> _EXTRAIT DU TEXTE_:
Pour simplifier la Commission européenne veut donc encore empiler des textes alors que les entreprises se plaignent d’être noyées de réglementations à n’en plus finir qui alourdissent le coût de tous les actes de production et de commercialisation. Elle veut instituer de nouveaux seuils qui seront autant de barrières au développement, créer des dérogations et des exceptions qui seront autant de complications.

Elle s’inspire du rapport Draghi appelant à investir 800 milliards d’euros par an dans les nouvelles technologies, la décarbonation, la défense…, dans la logique keynésienne selon laquelle pour redonner force à l’Europe il faut que celle-ci dépense toujours plus d’argent public. Ce qui représente toujours plus de règles édictées pour ces dépenses, fixer qui sera bénéficiaire, dans quelles conditions. Distribuer l’argent public c’est toujours plus de contrôle, plus d’arbitraire, plus de favoritisme. Cet argent fausse la concurrence, modifie les comportements des entrepreneurs chasseurs de primes, désoriente les marchés.

Déjà d’ailleurs, la Commission pose des limites. Teresa Ribera, sa vice-présidente, chargée de la Transition écologique, insiste sur le fait qu’il faut préserver le Pacte vert et dit que « simplifier ne veut pas dire déréguler ».

Un périmètre d’intervention excessif

Bruxelles n’a pas compris que la liberté des entreprises était le meilleur moteur de l’innovation, de la création et de la transition écologique elle-même ainsi qu’en témoigne les Etats-Unis de Musk. Celui-ci n’a pas attendu les subventions européennes pour créer Tesla !

> _ITEMS RÉPERTORIÉS_:
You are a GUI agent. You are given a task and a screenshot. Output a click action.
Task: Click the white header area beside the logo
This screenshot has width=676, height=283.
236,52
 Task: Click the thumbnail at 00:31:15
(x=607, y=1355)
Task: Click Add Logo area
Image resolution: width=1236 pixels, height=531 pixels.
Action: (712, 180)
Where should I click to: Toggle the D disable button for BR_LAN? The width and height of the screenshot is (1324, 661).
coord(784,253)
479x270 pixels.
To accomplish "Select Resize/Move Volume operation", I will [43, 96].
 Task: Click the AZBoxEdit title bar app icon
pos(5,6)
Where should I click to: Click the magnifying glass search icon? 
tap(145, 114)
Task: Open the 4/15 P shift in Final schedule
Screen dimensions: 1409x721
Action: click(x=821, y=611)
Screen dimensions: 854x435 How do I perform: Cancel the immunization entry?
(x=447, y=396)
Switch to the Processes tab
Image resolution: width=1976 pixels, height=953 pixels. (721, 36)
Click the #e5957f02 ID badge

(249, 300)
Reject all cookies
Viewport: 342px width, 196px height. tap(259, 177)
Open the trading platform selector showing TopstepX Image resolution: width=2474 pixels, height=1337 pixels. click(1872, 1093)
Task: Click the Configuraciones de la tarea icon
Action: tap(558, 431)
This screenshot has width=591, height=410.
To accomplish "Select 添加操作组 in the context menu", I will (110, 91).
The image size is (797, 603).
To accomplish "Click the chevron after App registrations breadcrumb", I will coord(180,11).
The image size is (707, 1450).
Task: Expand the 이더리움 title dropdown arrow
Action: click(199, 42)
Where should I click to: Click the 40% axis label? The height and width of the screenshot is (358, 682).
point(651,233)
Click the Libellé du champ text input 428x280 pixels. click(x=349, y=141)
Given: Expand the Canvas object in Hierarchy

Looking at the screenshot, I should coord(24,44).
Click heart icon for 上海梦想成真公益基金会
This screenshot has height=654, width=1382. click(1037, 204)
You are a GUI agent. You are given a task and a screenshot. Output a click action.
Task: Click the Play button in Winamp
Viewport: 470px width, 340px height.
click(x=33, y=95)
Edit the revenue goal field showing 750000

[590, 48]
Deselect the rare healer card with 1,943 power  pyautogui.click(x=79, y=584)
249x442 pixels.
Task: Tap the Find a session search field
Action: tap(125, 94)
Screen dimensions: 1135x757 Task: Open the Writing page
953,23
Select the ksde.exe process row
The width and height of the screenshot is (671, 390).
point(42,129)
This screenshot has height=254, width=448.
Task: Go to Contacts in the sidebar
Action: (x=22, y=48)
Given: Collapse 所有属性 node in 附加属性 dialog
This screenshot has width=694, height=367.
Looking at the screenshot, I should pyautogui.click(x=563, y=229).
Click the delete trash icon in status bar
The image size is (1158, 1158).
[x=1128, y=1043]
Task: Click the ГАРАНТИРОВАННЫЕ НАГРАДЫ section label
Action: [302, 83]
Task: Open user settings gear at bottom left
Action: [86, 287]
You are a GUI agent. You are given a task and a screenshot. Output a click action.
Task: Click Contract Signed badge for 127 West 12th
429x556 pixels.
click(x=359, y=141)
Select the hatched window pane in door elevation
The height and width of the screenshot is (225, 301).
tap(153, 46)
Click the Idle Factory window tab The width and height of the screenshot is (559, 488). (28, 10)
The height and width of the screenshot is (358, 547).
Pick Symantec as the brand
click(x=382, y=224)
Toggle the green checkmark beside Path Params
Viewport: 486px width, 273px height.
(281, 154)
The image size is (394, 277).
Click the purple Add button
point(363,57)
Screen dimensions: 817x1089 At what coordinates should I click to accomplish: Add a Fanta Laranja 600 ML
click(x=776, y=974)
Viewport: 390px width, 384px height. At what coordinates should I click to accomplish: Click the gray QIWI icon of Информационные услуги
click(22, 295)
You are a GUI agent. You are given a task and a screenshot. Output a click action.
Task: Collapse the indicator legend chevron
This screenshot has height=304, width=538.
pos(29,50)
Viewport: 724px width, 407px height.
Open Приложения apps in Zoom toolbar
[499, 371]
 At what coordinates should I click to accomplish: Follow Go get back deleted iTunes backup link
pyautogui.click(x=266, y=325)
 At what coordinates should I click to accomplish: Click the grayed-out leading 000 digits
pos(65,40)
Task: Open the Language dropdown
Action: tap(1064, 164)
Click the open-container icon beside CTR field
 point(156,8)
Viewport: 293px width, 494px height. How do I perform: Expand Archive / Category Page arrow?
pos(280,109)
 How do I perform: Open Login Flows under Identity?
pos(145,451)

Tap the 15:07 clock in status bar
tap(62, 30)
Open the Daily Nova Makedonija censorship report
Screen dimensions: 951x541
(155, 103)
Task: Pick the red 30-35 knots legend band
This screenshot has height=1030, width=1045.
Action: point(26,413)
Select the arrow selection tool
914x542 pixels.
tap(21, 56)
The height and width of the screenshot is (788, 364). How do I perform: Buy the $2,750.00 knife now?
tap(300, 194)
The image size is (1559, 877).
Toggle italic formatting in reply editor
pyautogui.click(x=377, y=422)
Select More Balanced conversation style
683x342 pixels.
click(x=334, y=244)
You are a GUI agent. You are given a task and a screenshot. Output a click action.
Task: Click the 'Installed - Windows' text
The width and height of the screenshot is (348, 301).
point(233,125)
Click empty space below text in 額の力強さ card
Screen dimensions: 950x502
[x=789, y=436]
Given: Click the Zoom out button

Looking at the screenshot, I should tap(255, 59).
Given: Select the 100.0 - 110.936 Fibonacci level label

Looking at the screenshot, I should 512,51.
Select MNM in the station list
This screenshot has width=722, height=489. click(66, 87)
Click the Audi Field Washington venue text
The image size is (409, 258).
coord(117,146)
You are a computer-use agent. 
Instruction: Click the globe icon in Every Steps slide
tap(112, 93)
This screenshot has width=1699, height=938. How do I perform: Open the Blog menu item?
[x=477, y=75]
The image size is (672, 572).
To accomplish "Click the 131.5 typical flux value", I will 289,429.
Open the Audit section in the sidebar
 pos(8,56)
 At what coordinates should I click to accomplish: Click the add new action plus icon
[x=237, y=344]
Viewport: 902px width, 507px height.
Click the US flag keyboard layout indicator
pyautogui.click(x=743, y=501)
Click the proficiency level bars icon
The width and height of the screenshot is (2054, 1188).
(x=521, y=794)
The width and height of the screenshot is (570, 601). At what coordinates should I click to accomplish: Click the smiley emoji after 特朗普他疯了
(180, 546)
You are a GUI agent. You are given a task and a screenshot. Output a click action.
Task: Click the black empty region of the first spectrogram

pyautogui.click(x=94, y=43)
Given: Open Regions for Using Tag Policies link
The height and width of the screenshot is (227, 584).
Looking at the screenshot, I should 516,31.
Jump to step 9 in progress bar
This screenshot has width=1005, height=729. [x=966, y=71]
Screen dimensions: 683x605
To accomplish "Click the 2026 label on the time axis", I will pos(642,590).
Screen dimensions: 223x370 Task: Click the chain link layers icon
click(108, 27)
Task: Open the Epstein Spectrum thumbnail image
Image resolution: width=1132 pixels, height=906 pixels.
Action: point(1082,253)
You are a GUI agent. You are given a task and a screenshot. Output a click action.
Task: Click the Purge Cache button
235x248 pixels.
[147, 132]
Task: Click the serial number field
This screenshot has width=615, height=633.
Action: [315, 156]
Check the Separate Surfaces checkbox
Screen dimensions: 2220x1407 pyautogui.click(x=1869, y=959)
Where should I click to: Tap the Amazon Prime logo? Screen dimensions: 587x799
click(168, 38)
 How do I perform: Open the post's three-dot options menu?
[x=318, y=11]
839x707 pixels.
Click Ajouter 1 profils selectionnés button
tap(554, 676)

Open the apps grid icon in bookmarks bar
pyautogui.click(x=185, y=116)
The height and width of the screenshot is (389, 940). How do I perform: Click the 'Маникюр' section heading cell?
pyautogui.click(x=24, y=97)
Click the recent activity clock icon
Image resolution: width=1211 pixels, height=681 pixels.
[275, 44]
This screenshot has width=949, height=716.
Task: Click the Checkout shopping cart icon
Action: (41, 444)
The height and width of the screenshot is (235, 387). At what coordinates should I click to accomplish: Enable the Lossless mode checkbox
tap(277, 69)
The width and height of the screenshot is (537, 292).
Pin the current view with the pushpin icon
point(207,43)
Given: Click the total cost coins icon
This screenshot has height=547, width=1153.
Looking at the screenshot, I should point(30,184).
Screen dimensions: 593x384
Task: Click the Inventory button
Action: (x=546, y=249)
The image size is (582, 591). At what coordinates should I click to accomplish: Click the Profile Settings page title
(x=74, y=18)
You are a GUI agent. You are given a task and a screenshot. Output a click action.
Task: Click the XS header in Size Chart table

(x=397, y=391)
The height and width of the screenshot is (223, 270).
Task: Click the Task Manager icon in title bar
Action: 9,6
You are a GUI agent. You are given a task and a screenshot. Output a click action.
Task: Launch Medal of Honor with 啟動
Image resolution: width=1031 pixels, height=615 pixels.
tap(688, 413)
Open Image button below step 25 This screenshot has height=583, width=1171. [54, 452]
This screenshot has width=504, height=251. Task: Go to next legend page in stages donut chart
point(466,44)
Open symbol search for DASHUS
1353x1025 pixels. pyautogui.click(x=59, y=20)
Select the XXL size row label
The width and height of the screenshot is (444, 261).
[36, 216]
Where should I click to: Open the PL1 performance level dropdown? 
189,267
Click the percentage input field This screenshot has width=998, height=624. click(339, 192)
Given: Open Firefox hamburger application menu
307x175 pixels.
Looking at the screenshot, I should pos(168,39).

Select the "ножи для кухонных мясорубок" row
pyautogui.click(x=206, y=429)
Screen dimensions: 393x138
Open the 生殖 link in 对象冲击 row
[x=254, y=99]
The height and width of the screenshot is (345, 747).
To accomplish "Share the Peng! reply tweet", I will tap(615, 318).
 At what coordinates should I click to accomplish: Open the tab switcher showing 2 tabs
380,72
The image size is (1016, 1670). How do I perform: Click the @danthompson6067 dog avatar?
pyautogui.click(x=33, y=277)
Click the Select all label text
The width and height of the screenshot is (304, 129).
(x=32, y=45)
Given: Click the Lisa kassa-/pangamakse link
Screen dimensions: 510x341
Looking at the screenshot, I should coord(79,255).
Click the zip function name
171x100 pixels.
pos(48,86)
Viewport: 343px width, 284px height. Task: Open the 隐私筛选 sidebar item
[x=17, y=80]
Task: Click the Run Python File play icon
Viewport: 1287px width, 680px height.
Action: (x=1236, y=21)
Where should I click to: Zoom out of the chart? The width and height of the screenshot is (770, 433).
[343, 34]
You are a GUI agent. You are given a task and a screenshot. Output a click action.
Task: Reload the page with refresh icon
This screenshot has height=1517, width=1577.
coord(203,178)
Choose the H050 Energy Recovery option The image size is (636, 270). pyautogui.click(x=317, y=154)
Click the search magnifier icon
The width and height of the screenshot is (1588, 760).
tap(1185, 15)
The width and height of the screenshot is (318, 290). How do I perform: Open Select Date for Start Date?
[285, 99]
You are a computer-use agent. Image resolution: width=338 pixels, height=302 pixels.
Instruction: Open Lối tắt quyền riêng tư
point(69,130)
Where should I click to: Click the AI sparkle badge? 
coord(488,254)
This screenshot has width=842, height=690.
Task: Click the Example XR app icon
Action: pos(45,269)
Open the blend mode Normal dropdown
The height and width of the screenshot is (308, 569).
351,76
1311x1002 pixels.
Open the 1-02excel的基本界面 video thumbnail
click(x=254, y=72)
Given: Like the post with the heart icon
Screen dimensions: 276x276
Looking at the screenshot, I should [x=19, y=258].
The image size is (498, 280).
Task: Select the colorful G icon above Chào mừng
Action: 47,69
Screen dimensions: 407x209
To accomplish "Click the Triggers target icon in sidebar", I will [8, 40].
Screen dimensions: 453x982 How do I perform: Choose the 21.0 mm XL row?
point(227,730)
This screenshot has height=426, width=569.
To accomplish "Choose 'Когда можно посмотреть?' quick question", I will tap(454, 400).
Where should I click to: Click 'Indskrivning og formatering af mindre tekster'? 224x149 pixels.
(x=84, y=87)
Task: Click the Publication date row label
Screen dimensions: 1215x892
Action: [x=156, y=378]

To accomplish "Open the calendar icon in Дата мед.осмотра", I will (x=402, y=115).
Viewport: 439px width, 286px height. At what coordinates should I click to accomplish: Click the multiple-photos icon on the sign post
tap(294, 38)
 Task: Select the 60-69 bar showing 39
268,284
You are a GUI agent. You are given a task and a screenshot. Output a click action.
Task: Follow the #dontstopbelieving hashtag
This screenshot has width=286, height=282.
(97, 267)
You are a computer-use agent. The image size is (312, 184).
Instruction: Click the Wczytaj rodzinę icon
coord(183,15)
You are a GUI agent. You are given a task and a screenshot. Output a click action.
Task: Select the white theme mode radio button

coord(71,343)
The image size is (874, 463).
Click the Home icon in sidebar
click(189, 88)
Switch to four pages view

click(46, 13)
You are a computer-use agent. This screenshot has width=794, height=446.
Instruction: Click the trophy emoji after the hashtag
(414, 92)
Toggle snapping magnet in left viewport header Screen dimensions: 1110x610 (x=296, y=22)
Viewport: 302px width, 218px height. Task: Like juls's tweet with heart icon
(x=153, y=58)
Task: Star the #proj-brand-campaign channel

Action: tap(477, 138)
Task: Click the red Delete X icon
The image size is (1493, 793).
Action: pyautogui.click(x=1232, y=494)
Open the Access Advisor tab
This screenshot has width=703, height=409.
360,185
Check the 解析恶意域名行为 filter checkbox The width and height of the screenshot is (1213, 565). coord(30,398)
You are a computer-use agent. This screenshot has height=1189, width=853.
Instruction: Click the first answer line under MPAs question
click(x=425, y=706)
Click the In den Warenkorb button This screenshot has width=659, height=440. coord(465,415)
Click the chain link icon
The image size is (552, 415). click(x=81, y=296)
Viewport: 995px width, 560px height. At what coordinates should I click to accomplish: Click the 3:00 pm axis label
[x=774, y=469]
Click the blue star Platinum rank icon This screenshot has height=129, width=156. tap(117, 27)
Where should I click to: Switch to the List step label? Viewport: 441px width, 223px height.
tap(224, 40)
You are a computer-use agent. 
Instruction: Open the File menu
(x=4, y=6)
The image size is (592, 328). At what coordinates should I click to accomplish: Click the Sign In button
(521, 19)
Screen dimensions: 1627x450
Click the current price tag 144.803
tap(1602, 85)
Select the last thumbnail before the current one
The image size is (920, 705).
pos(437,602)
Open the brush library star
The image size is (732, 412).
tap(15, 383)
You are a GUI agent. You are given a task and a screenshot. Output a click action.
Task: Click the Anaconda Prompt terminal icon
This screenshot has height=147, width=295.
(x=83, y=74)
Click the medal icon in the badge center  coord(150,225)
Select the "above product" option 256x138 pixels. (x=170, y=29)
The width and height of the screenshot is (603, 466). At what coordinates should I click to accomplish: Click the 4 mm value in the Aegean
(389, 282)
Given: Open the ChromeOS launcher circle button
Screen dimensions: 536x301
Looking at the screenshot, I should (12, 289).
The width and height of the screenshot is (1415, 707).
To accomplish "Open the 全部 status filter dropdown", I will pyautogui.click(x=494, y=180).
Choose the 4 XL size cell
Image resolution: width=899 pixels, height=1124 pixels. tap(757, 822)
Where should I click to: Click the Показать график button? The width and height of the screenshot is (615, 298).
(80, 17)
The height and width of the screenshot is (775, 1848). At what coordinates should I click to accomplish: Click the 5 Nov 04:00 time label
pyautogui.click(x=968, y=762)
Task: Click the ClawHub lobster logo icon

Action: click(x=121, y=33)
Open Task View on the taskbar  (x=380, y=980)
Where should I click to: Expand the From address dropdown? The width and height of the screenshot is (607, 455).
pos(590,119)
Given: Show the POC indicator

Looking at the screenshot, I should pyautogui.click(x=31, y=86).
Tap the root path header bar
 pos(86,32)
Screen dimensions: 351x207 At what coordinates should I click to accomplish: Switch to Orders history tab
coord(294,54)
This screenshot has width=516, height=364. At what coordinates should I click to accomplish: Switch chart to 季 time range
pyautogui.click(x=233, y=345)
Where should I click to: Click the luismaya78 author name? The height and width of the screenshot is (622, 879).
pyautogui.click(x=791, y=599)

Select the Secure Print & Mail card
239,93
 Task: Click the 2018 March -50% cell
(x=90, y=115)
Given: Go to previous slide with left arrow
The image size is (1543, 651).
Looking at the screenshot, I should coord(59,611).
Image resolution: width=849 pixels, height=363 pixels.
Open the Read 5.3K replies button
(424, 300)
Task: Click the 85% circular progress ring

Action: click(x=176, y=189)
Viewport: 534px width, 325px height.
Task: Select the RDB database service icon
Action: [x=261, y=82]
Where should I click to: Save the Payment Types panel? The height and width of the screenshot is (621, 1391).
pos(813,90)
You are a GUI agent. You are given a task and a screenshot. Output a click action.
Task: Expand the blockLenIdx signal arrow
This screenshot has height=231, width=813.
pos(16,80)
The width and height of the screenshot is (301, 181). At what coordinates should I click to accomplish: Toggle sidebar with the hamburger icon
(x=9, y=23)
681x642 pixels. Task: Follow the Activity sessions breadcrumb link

> _CONSIGNE_: Dans l'extrait sur la simplification des règles européennes, recopiez le passage qui va de « Déjà d’ailleurs, la » jusqu'à « pour créer Tesla ! » inclus, en remplaçant « vice-présidente » par « commissaire ».

> _BONNE RÉPONSE_:
Déjà d’ailleurs, la Commission pose des limites. Teresa Ribera, sa commissaire, chargée de la Transition écologique, insiste sur le fait qu’il faut préserver le Pacte vert et dit que « simplifier ne veut pas dire déréguler ».

Un périmètre d’intervention excessif

Bruxelles n’a pas compris que la liberté des entreprises était le meilleur moteur de l’innovation, de la création et de la transition écologique elle-même ainsi qu’en témoigne les Etats-Unis de Musk. Celui-ci n’a pas attendu les subventions européennes pour créer Tesla !